Hoewel internationalisering van het onderwijs ook een keerzijde kan hebben, is de
internationale dimensie van het vervolgonderwijs van grote waarde voor de Nederlandse
kenniseconomie, het onderwijs en de wetenschap. Om de Nederlandse kenniseconomie te
behouden, is het is van belang dat talent aangetrokken wordt voor de arbeidsmarkt
en de wetenschap. Het kabinet ziet bijvoorbeeld internationaal georiënteerde mbo-studenten
als noodzakelijk voor de uitdagingen van de arbeidsmarkt van nu en de nieuwe beroepen
van de toekomst. Ik verwijs in dit kader naar mijn brief van 21 april 2023 over beheersing
van internationale studentenstromen in het hoger onderwijs3 en mijn brief van 20 oktober 2022 over de inzet voor de werkagenda mbo4.
OCW werkt aan beheersing van instroom van internationale studenten in het hoger onderwijs
(hbo, wo) en het beleid t.a.v. anderstalig hoger onderwijs. Daar moet Nuffic rekening
mee houden bij het invullen van haar taken. Het gaat niet alleen om de instroom van
internationale studenten, maar ook om de strategie ten aanzien van internationalisering,
nadrukkelijk in samenhang met andere (ook voor internationalisering relevante) thema’s
zoals krimpregio’s, tekortsectoren, profilering en toegankelijkheid.
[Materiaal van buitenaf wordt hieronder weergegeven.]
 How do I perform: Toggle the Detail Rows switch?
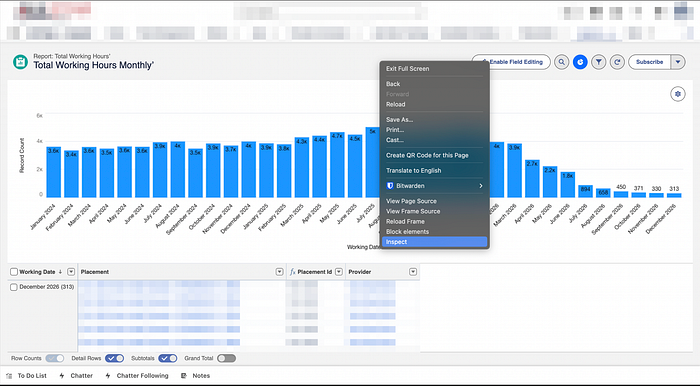115,358
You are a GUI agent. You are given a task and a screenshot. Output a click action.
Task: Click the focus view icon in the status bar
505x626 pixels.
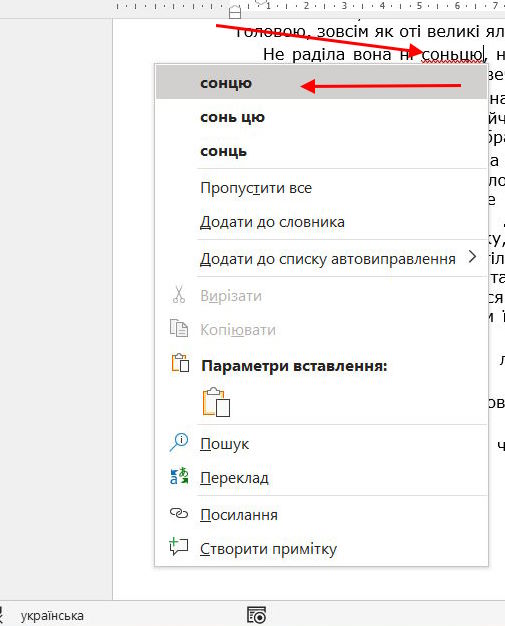pos(256,615)
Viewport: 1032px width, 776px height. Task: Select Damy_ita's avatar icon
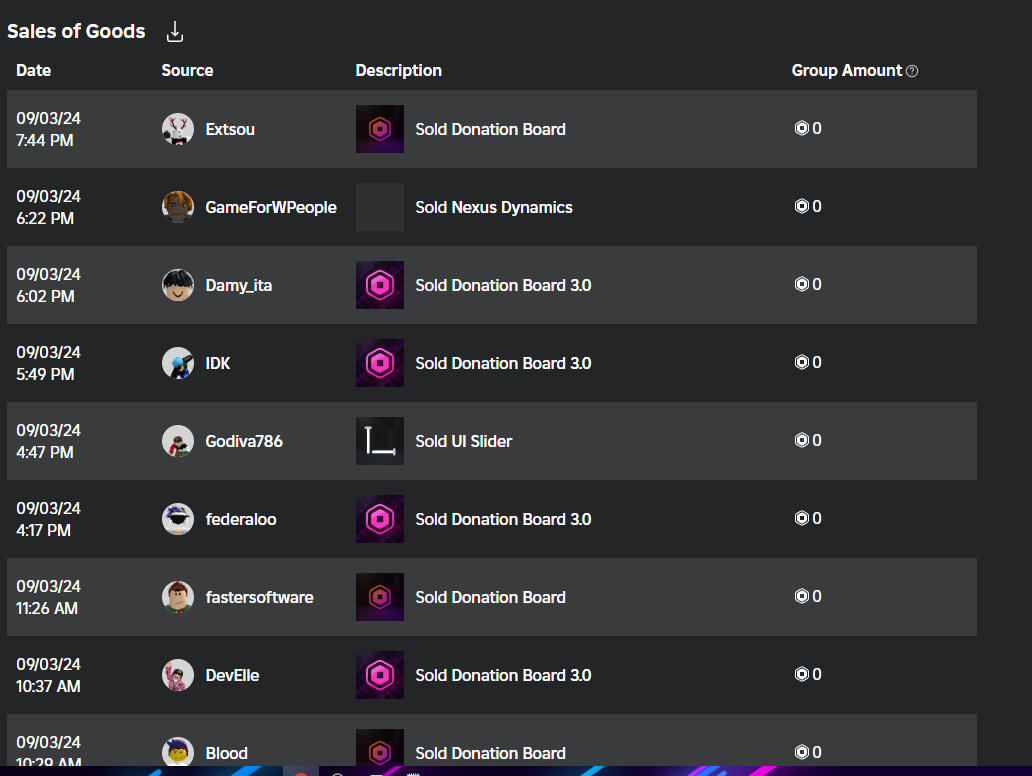point(178,285)
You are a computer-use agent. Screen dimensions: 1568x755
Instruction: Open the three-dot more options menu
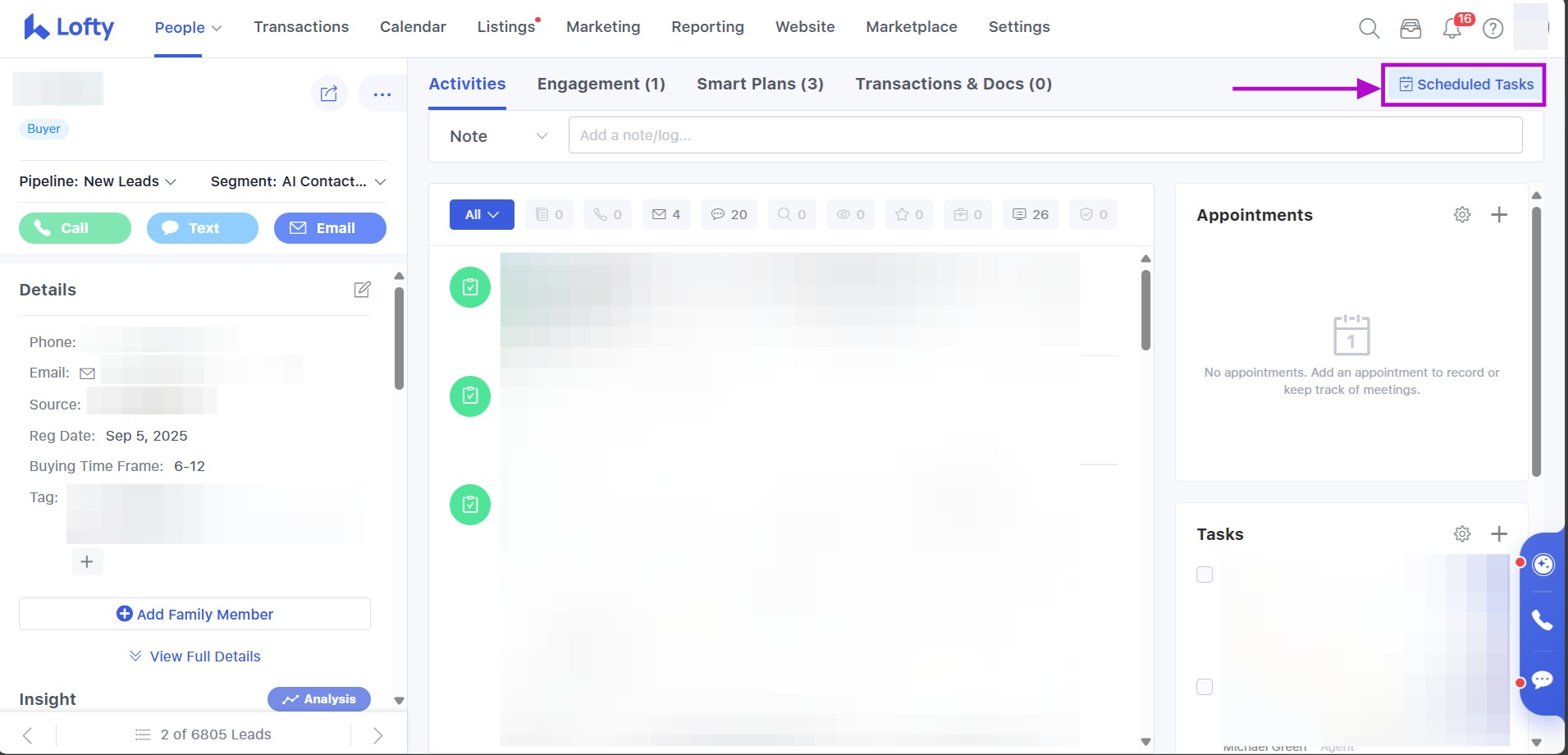click(x=382, y=94)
Het bovenstaande geldt als de context waarbinnen Nuffic haar wettelijke taken moet
verrichten.
Kader voor Nuffic
Onder de wet SLOA is Nuffic aangewezen als het nationaal informatiecentrum zoals bedoeld
in de Lissabon Erkenningsconventie en heeft Nuffic het lidmaatschap van de ENIC/NARIC
netwerken. Daarnaast heeft Nuffic de taak van het zijn van kennis- en expertisecentrum
op het gebied van internationalisering in het onderwijs. Daaronder is het verantwoordelijk
voor diplomawaardering en onderwijsvergelijking, het publiekelijk beschikbaar stellen
van informatie omtrent internationalisering en het daartoe verrichten van onderzoek,
het ontwikkelen en uitvoeren van activiteiten ter bevordering van de internationalisering
in het onderwijs en onderzoek en het adviseren bij beurzenprogramma’s. Hieronder worden
de taken toegelicht.
De rol van Nationaal informatiecentrum op grond van de Lissabon Erkenningsconventie
en het lidmaatschap van de ENIC/NARIC netwerken
Op grond van de Lissabon Erkenningsconventie bestaat de taak van het nationaal informatiecentrum
uit het faciliteren van de toegang tot authentieke en accurate informatie over het
hogeronderwijsstelsel van Nederland en van andere Verdragspartijen. Daarnaast heeft
het nationaal informatiecentrum de taak om te adviseren en informeren met betrekking
tot de erkenning en het beoordelen van kwalificaties, in overeenstemming met de nationale
wet- en regelgeving.
Het nationaal informatiecentrum neemt tevens deel aan het Europees netwerk van Nationale
Informatie Centra (ENIC) en het netwerk van National Academic Recognition and Information Centres (NARIC). Deze twee netwerken worden in Nederland gecombineerd uitgevoerd (ENIC-NARIC)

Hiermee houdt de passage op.